■ **The request**:
Rewrite the lines of these entries as a numbered list, leaving out any blank lines.

■ **Text and item location entries**:
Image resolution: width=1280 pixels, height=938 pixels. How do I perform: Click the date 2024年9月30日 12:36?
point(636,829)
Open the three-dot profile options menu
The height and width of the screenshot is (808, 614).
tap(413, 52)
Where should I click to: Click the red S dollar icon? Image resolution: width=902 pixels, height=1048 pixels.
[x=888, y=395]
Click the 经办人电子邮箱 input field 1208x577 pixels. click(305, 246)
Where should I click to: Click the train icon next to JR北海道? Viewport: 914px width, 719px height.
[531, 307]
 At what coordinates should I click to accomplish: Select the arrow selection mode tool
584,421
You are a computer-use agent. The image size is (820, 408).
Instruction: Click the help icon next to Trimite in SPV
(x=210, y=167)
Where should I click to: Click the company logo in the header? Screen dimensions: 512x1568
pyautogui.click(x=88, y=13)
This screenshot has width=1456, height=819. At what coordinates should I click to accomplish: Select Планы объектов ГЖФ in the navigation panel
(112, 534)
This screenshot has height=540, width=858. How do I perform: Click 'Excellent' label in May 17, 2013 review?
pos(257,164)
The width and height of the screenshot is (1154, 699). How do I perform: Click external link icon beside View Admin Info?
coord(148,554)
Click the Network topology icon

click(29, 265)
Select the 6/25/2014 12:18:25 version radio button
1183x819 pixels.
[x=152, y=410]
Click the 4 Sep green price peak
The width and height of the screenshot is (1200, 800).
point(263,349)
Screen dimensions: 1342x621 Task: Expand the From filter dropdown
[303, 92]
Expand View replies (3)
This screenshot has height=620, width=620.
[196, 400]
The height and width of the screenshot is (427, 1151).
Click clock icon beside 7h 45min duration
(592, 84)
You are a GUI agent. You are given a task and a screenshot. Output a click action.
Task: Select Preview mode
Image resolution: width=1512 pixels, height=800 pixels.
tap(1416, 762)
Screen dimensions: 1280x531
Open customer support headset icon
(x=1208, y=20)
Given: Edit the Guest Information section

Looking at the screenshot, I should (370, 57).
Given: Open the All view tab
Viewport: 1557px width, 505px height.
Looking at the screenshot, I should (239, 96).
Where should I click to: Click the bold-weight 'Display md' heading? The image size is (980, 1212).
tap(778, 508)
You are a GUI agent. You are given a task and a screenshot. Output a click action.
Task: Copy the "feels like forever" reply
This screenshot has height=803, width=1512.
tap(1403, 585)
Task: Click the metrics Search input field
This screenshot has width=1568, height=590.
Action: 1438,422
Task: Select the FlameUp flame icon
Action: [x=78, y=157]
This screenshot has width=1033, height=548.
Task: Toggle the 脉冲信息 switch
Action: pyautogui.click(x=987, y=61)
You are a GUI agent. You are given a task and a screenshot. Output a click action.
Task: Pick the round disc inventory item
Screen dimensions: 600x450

■ **Solution for this task**:
1. Image resolution: width=1280 pixels, height=938 pixels. How do I perform: Click the date 2024年9月30日 12:36?
2. point(636,829)
3. Open the three-dot profile options menu
4. The height and width of the screenshot is (808, 614).
5. tap(413, 52)
6. Where should I click to: Click the red S dollar icon? Image resolution: width=902 pixels, height=1048 pixels.
7. [x=888, y=395]
8. Click the 经办人电子邮箱 input field 1208x577 pixels. click(305, 246)
9. Where should I click to: Click the train icon next to JR北海道? Viewport: 914px width, 719px height.
10. [531, 307]
11.  At what coordinates should I click to accomplish: Select the arrow selection mode tool
12. 584,421
13. You are a computer-use agent. The image size is (820, 408).
14. Instruction: Click the help icon next to Trimite in SPV
15. (x=210, y=167)
16. Where should I click to: Click the company logo in the header? Screen dimensions: 512x1568
17. pyautogui.click(x=88, y=13)
18. This screenshot has width=1456, height=819. At what coordinates should I click to accomplish: Select Планы объектов ГЖФ in the navigation panel
19. (112, 534)
20. This screenshot has height=540, width=858. How do I perform: Click 'Excellent' label in May 17, 2013 review?
21. pos(257,164)
22. The width and height of the screenshot is (1154, 699). How do I perform: Click external link icon beside View Admin Info?
23. coord(148,554)
24. Click the Network topology icon
25. click(29, 265)
26. Select the 6/25/2014 12:18:25 version radio button
27. 1183x819 pixels.
28. [x=152, y=410]
29. Click the 4 Sep green price peak
30. The width and height of the screenshot is (1200, 800).
31. point(263,349)
32. Screen dimensions: 1342x621 Task: Expand the From filter dropdown
33. [303, 92]
34. Expand View replies (3)
35. This screenshot has height=620, width=620.
36. [196, 400]
37. The height and width of the screenshot is (427, 1151).
38. Click clock icon beside 7h 45min duration
39. (592, 84)
40. You are a GUI agent. You are given a task and a screenshot. Output a click action.
41. Task: Select Preview mode
42. Image resolution: width=1512 pixels, height=800 pixels.
43. tap(1416, 762)
44. Screen dimensions: 1280x531
45. Open customer support headset icon
46. (x=1208, y=20)
47. Given: Edit the Guest Information section
48. Looking at the screenshot, I should (370, 57).
49. Given: Open the All view tab
50. Viewport: 1557px width, 505px height.
51. Looking at the screenshot, I should (239, 96).
52. Where should I click to: Click the bold-weight 'Display md' heading? The image size is (980, 1212).
53. tap(778, 508)
54. You are a GUI agent. You are given a task and a screenshot. Output a click action.
55. Task: Copy the "feels like forever" reply
56. This screenshot has height=803, width=1512.
57. tap(1403, 585)
58. Task: Click the metrics Search input field
59. This screenshot has width=1568, height=590.
60. Action: 1438,422
61. Task: Select the FlameUp flame icon
62. Action: [x=78, y=157]
63. This screenshot has width=1033, height=548.
64. Task: Toggle the 脉冲信息 switch
65. Action: pyautogui.click(x=987, y=61)
66. You are a GUI agent. You are given a task and a screenshot. Output a click action.
67. Task: Pick the round disc inventory item
68. Screen dimensions: 600x450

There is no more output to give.